Saved entries

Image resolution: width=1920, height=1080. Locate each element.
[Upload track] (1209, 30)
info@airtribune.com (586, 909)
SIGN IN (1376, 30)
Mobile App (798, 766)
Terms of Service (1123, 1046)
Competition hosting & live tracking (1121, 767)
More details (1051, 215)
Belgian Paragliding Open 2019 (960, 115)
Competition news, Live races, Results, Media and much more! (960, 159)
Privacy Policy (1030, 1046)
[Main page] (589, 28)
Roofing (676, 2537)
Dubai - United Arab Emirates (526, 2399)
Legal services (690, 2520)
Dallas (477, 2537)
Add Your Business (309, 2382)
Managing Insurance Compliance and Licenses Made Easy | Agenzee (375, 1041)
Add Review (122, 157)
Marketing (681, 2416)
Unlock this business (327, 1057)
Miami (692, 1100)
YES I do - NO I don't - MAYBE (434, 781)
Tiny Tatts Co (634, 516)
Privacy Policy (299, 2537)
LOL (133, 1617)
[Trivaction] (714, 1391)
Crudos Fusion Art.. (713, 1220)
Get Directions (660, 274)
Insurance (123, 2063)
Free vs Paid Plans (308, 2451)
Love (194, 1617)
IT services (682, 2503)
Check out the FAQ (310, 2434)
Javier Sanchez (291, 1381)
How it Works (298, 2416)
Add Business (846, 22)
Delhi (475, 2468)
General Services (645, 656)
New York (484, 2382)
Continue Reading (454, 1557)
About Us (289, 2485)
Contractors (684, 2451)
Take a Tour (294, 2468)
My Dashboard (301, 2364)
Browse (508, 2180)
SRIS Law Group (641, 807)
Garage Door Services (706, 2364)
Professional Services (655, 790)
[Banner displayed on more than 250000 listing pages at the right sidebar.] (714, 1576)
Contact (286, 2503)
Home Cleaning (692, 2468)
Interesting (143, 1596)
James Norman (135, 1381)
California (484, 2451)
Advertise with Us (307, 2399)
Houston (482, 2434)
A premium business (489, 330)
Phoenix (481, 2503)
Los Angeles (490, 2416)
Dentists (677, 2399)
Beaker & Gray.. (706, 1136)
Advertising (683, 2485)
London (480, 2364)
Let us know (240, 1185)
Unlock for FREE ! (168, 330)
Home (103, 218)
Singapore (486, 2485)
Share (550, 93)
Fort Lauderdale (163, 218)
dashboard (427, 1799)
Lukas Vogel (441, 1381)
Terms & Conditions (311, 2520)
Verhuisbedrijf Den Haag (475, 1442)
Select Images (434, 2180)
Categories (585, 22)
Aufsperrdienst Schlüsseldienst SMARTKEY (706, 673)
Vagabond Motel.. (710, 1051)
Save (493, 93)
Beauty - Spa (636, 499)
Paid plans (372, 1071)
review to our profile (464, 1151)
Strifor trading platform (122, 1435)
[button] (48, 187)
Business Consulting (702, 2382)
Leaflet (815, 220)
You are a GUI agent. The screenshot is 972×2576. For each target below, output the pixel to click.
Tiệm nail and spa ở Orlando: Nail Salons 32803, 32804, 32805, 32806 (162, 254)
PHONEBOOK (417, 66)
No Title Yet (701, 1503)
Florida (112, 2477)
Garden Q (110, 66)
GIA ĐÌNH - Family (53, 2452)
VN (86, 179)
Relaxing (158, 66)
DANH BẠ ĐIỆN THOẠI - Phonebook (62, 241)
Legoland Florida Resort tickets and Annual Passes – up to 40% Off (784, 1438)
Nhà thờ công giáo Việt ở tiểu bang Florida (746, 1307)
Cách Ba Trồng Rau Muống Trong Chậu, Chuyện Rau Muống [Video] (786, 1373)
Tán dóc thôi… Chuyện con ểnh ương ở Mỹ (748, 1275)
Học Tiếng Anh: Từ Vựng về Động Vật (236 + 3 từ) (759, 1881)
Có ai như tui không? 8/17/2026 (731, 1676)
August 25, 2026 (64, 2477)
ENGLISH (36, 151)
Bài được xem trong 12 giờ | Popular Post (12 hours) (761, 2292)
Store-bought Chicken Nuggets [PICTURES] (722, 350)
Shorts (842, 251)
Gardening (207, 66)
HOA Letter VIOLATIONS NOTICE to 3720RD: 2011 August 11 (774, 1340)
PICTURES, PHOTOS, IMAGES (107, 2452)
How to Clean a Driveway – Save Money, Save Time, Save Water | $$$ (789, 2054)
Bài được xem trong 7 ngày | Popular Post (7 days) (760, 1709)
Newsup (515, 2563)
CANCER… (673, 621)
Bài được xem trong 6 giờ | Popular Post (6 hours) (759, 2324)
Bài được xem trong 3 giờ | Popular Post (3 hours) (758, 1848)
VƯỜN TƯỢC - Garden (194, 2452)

→ WORK TO COMPLETE:
Reproduce every line from the preceding data in which the word "Florida" can be found.

→ EXERCISE RESULT:
Florida (112, 2477)
Legoland Florida Resort tickets and Annual Passes – up to 40% Off (784, 1438)
Nhà thờ công giáo Việt ở tiểu bang Florida (746, 1307)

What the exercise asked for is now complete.